> _Required work_: Begin at the line containing "Screen dimensions: 1071x881" and give again every line to the end of the records, exactly, without the pictures.

╭─ Records for this exercise

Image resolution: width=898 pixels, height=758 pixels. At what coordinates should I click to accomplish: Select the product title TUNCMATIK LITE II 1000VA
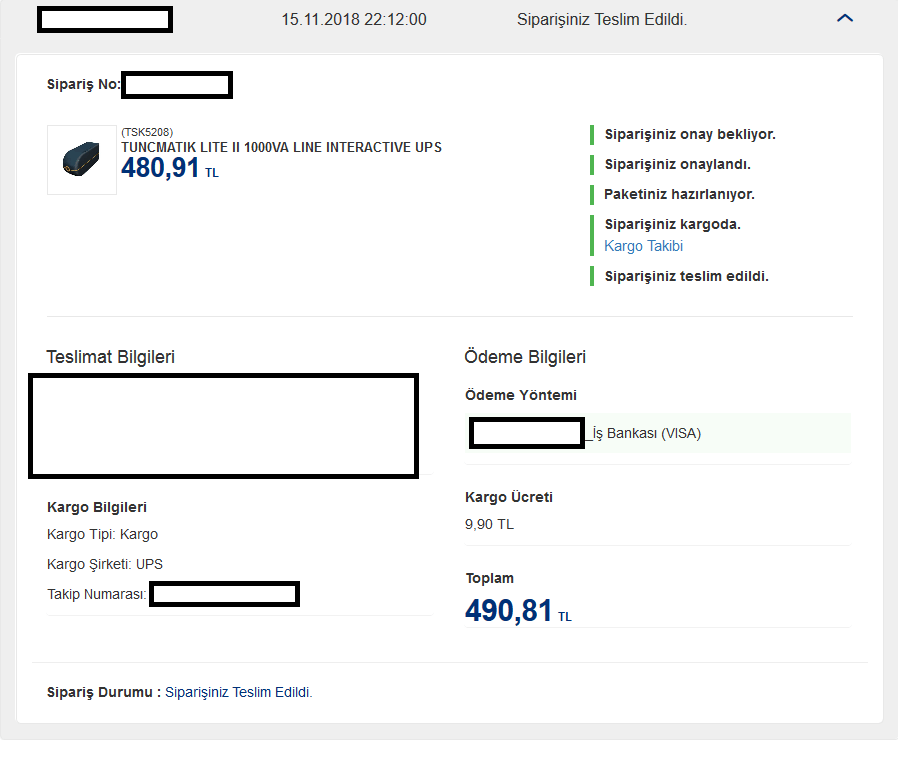pyautogui.click(x=280, y=147)
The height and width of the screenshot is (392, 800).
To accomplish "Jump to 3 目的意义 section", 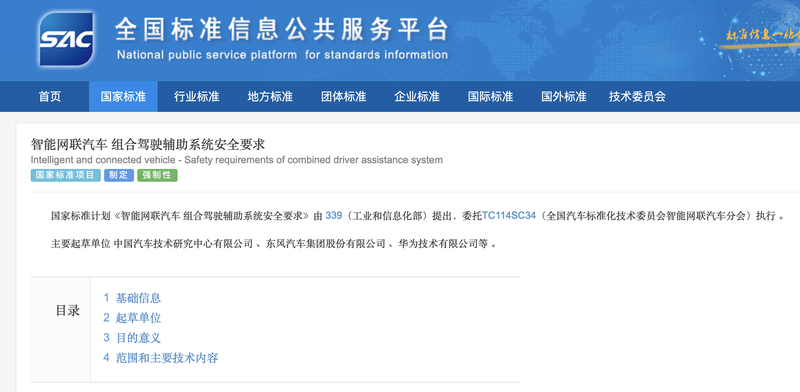I will coord(132,338).
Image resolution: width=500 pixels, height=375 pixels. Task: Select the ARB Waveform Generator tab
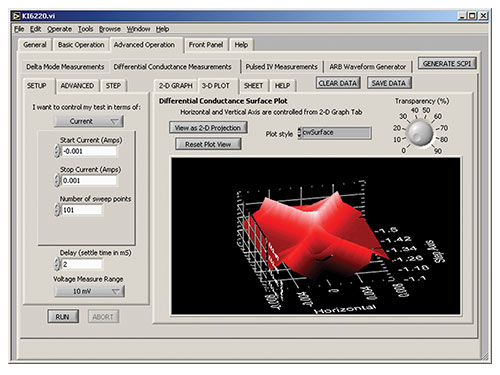[x=367, y=67]
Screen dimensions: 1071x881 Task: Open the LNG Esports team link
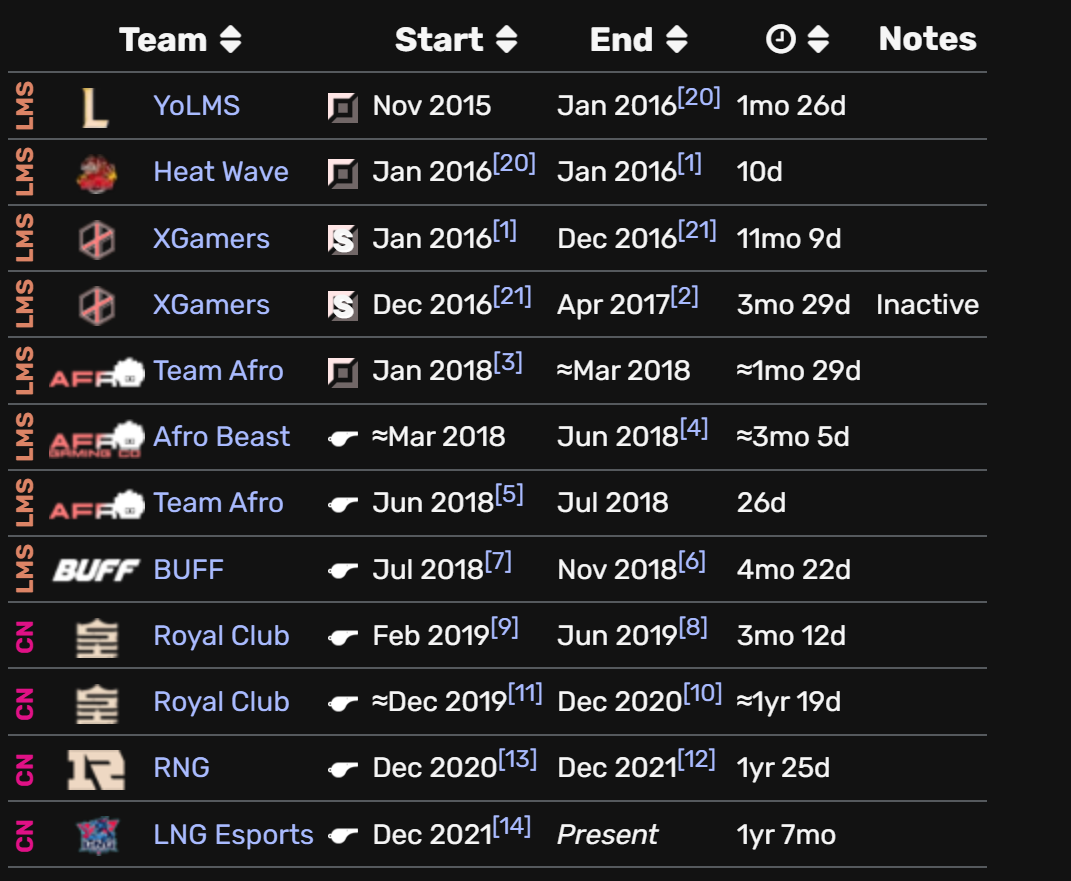pyautogui.click(x=233, y=835)
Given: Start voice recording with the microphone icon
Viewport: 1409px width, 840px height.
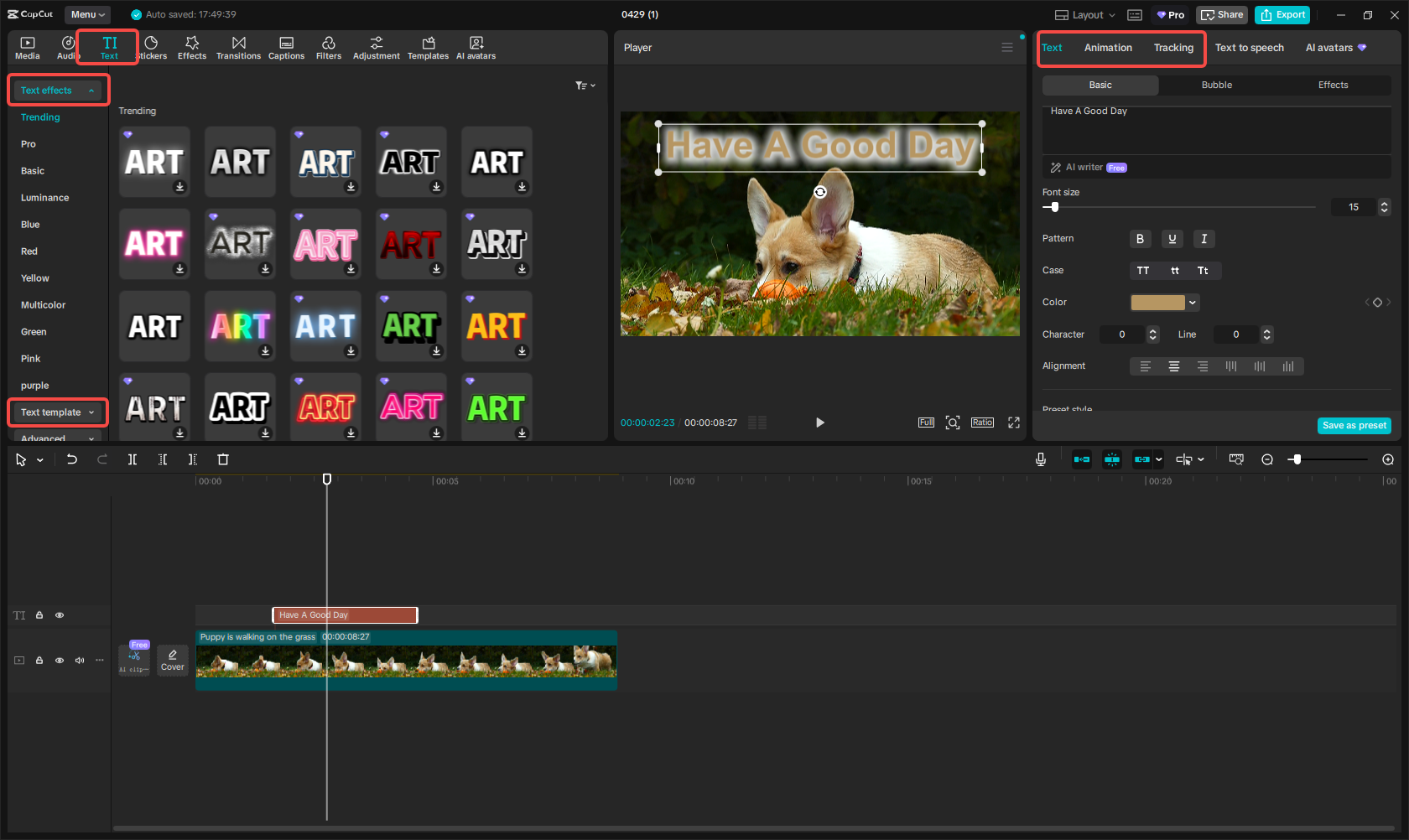Looking at the screenshot, I should [x=1041, y=459].
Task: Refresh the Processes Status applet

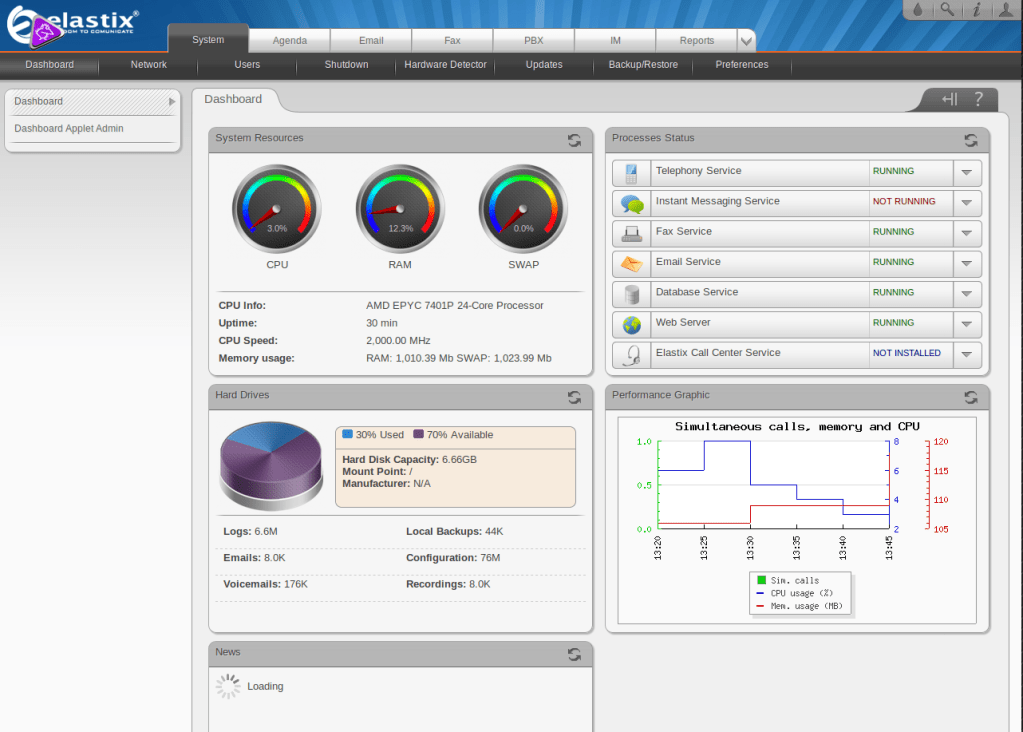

╰─

> _Reply_:
Screen dimensions: 1071x881 Task: Open the LNG Esports team link
pyautogui.click(x=233, y=835)
Given: Start voice recording with the microphone icon
Viewport: 1409px width, 840px height.
Looking at the screenshot, I should [x=1041, y=459].
Task: Refresh the Processes Status applet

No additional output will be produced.